Tal vez muchas veces su trabajo se vive en la sencillez de lo cotidiano, en tareas que parecen pequeñas. Pero el Evangelio nos recuerda algo muy profundo: “El que es fiel en lo poco, también es fiel en lo mucho” (Lc 16,10). Y ustedes son fieles cada día en lo pequeño, en lo constante, en lo que sostiene la vida de esta comunidad.

En un seminario, donde se forman quienes mañana servirán al pueblo de Dios, su presencia también educa. Porque el servicio humilde, la responsabilidad y la entrega que ustedes viven cada día son una verdadera lección de vida.

Hoy queremos decirles algo que quizá no se dice lo suficiente: gracias. Gracias por su esfuerzo, por su paciencia, por su dedicación, por su sonrisa incluso en los días difíciles. Gracias porque con su trabajo hacen posible que esta casa funcione, que esta comunidad crezca y que esta misión continúe.

 Que nunca olviden que su labor tiene un valor inmenso. Lo que ustedes hacen cada día no solo sostiene una institución; también construye comunidad, dignifica la vida y refleja el amor con el que Dios cuida de sus hijos.

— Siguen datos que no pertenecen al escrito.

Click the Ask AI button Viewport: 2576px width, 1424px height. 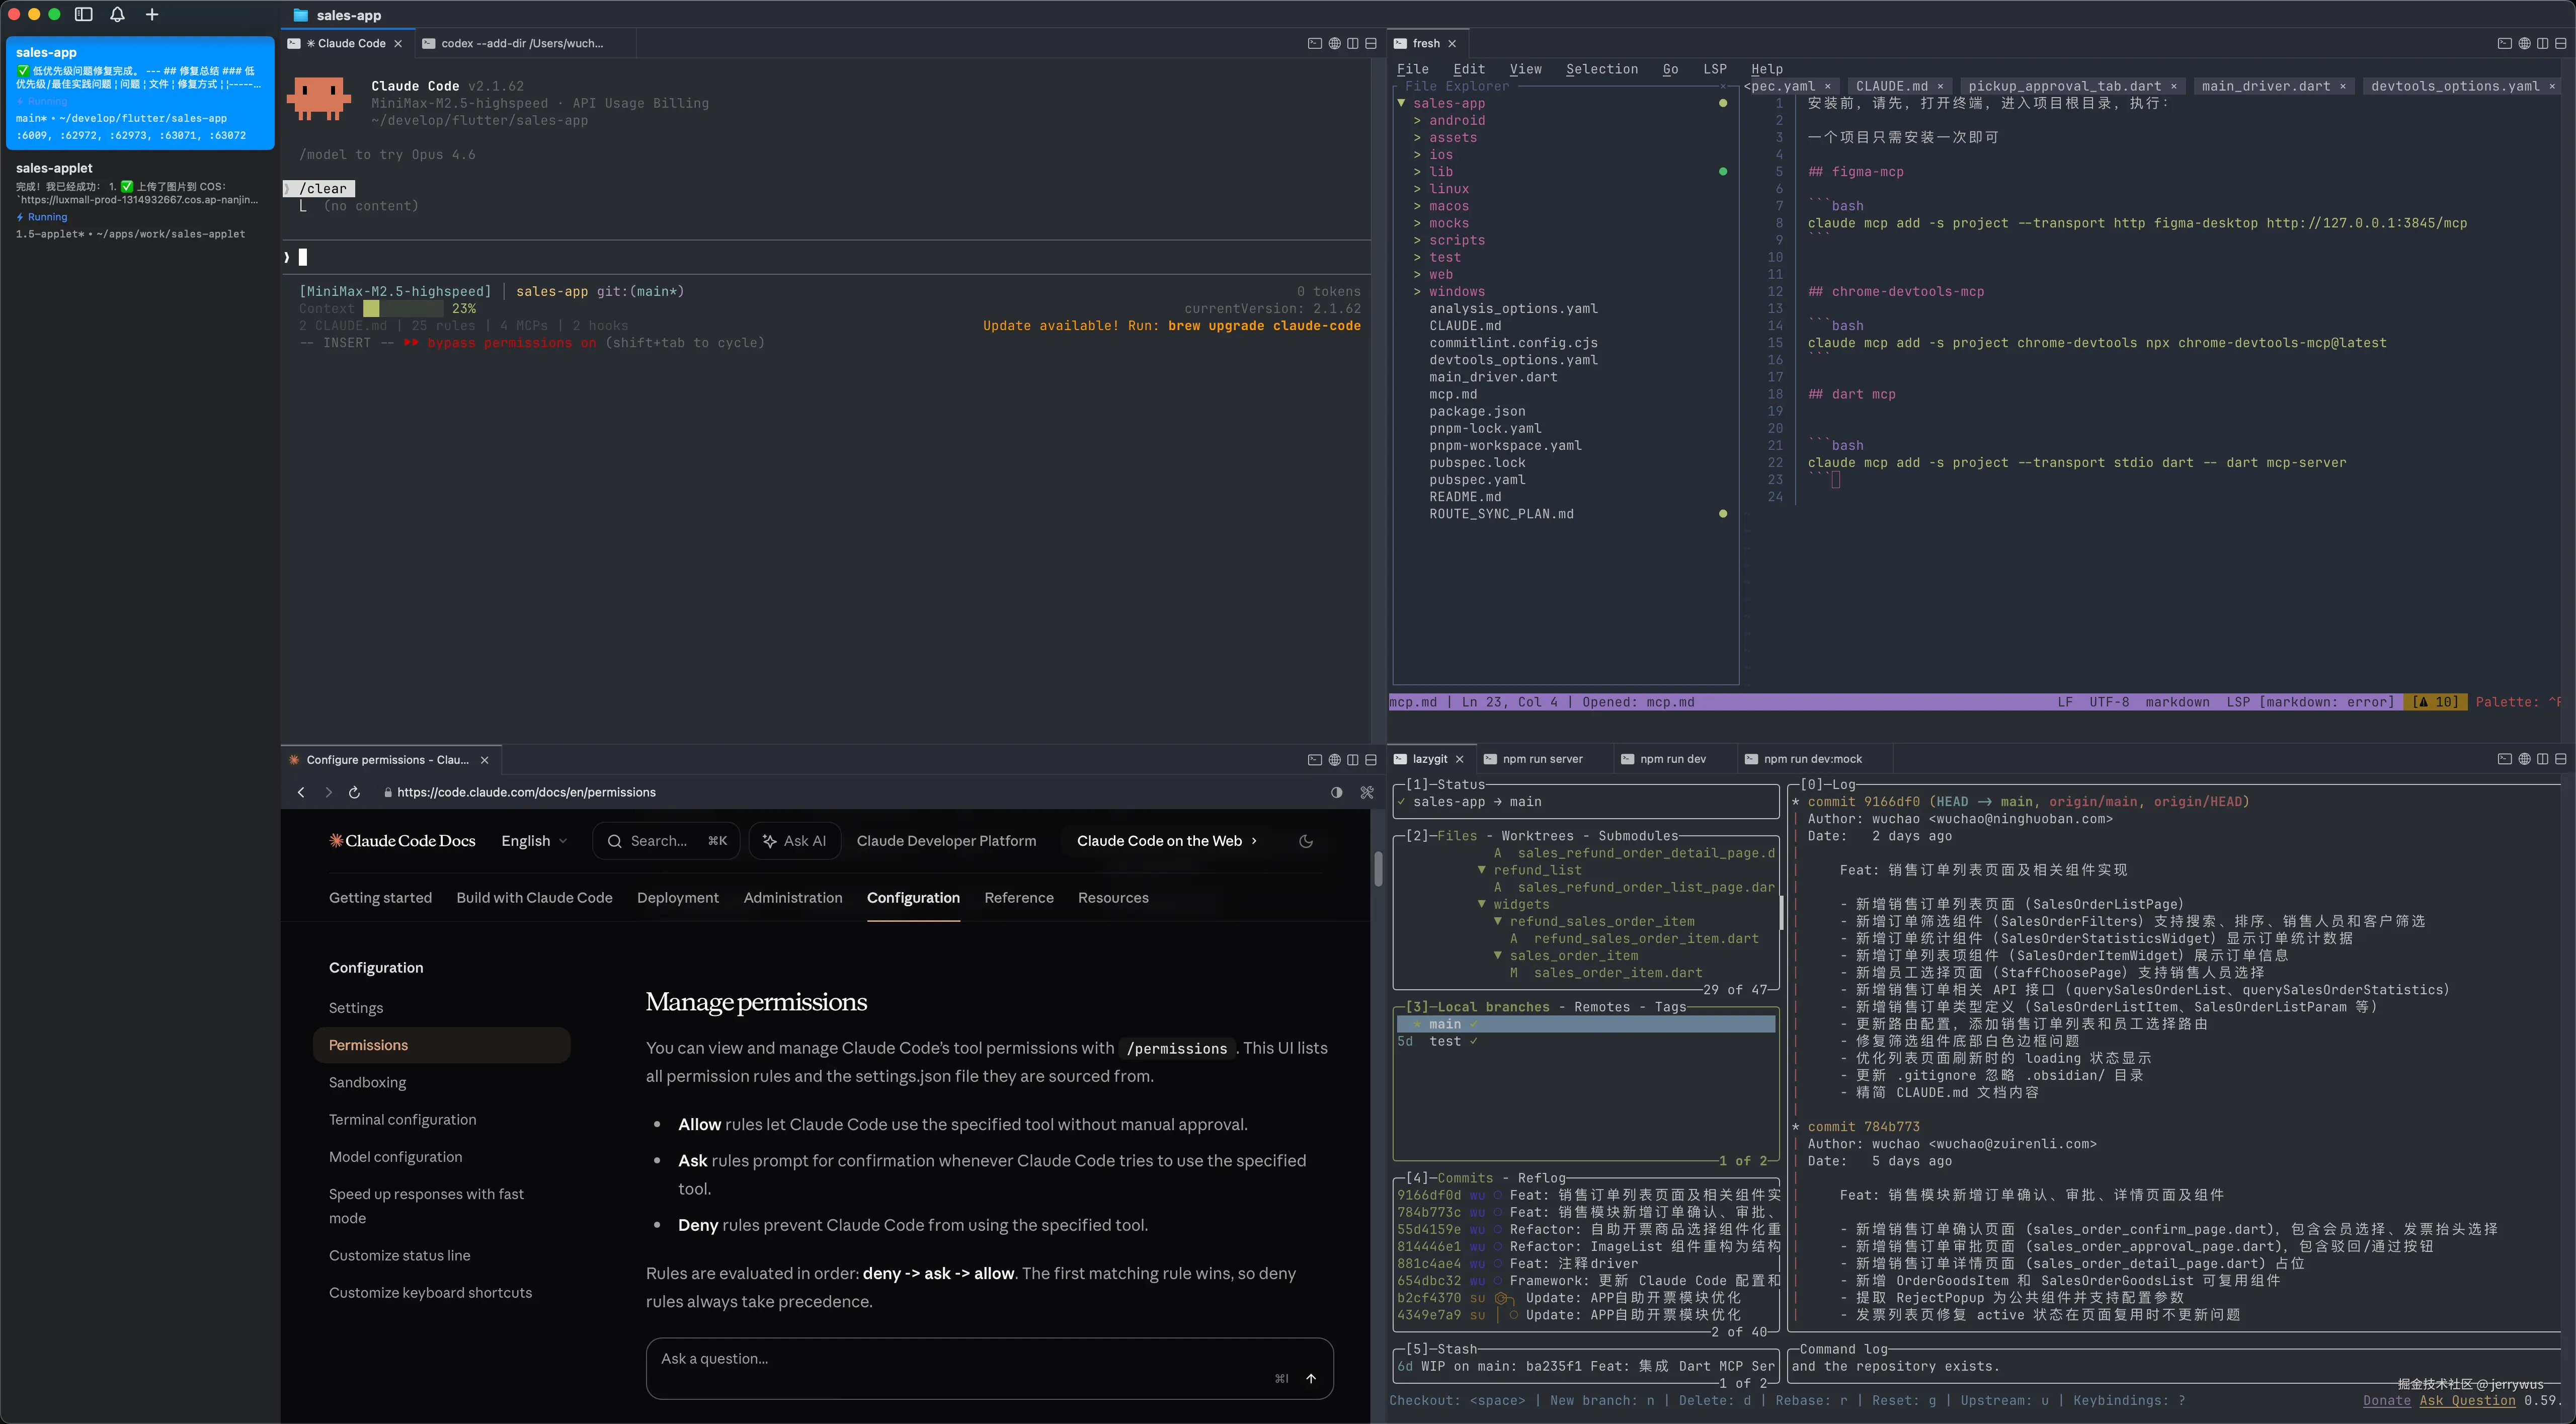pyautogui.click(x=795, y=841)
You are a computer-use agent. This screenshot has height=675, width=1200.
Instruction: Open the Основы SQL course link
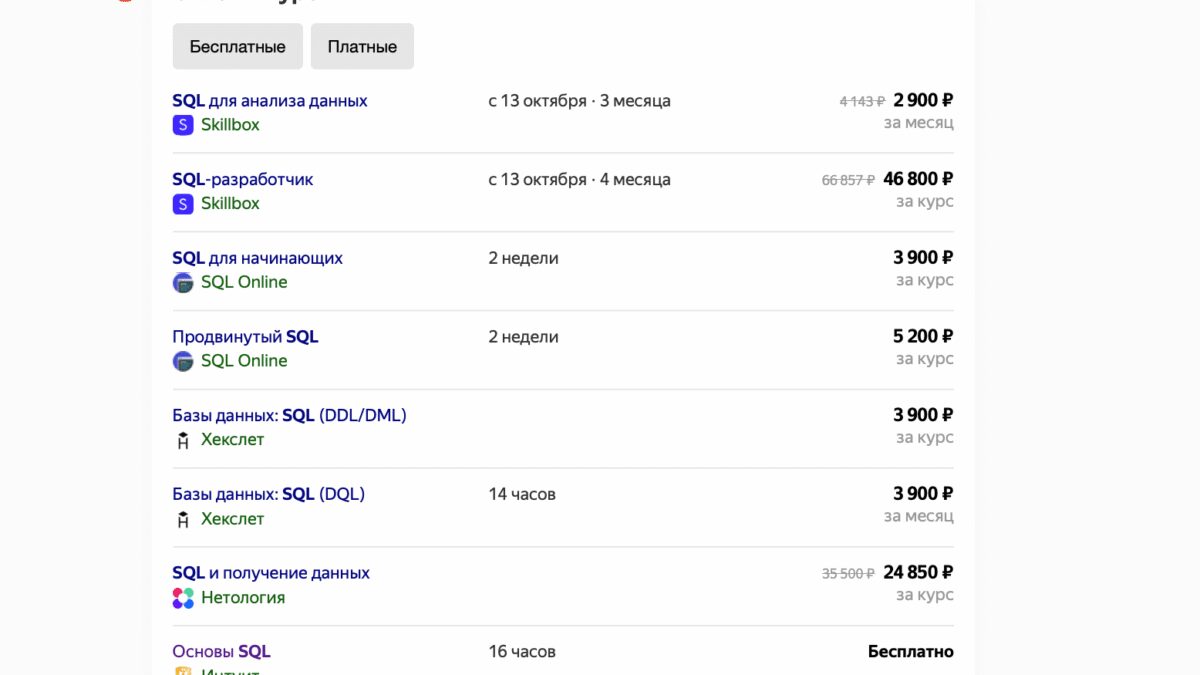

Que Dios bendiga sus manos trabajadoras, su generosidad y su corazón. Y que María, mujer sencilla de Nazaret, que supo servir con amor en lo cotidiano, sea siempre inspiración y compañía para cada una de ustedes.

Hoy el Seminario Conciliar San José de Tunja les dice con profundo cariño y respeto:

Gracias por su vida, gracias por su servicio, y feliz Día de la Mujer.